He nonetheless held to the middle ground.
Refusing to join a boycott of elections in 1987, he proclaimed that “at this stage in our country’s history” the Progressive Reform opposition party in Parliament was essential “to oppose and expose the policies and excesses of apartheid.”
Mr. Eglin’s pragmatism, and his ability to maintain communications with all sides, made him an uncontested choice to serve on an interracial national committee charged with drafting a new Constitution in 1990, when President F. W. de Klerk began what became a three-year process of ending apartheid.
In “One Law, One Nation: The Making of the South African Constitution” (2011), by Lauren Segal and Sharon Cort, Mr. Eglin was quoted describing his strategy in negotiating with both the African National Congress and the National Party. “I had a simple rule,” he told the authors. “If you wanted anything in the Constitution, you had to sell it to the A.N.C. If you wanted anything out of the Constitution, you had to persuade the Nats to block it. At times you had to go to the media. You always had to ask, ‘In addition to charm and intellectual arguments, how can you have more clout?’ ”
Colin Wells Eglin was born in Sea Point, South Africa, on April 14, 1925, the son of Elsie May and Carl August Eglin. Both parents belonged to the Methodist Church of Southern Africa, whose hierarchy had opposed apartheid since it was introduced in 1948 by the National Party. The apartheid laws stripped black and mixed-race people of their citizenship, prohibited interracial marriage, and sanctioned policies restricting the job opportunities, education, housing and general freedom of movement of all nonwhites.
After Mr. Eglin’s father died in 1934, his mother sent him to live with a married older sister on a farm in the eastern part of the country. He attended public school there and graduated from the University of Cape Town.
After serving in the Army during World War II, he joined a construction company as a surveyor. He had become a partner in the firm by the time he won his first election to public office, as a town councilor in Pinelands, a suburb of Cape Town,in 1950.
He then became involved in the Progressive Party, and later the Progressive Reform Party, which merged with other groups to become the Progressive Federal Party in 1977. The new party’s Constitution called for full citizenship rights for all South Africans regardless of race or color.
Mr. Eglin led the Progressive Federal Party caucus in the House of Assembly, the whites-only national parliamentary body, from 1977 to 1979 and again from 1986 to 1988.
His first wife, Joyce Mabel Cortes Eglin, died in 1997. He is survived by his second wife, Raili; three daughters; and five grandchildren.
In his later years, as democracy took root in South Africa and the African National Congress became the governing party, Mr.
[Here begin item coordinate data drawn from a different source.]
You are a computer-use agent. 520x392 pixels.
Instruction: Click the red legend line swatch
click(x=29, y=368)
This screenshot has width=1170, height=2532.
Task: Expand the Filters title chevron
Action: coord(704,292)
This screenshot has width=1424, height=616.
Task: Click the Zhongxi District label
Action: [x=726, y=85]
Eglin came to see that political equality was only the beginning — and that all bets were off for democracy in his still-divided country unless its growing numbers of poor and unemployed citizens could find work.
“In the long run, multiparty democracy will only work if multiparty democracy delivers the goods for the people of the country,” he said in an interview for the Nelson Mandela Center of Memory, the national archive, in 1999. “The greatest single challenge is getting a dramatic increase in economic growth.”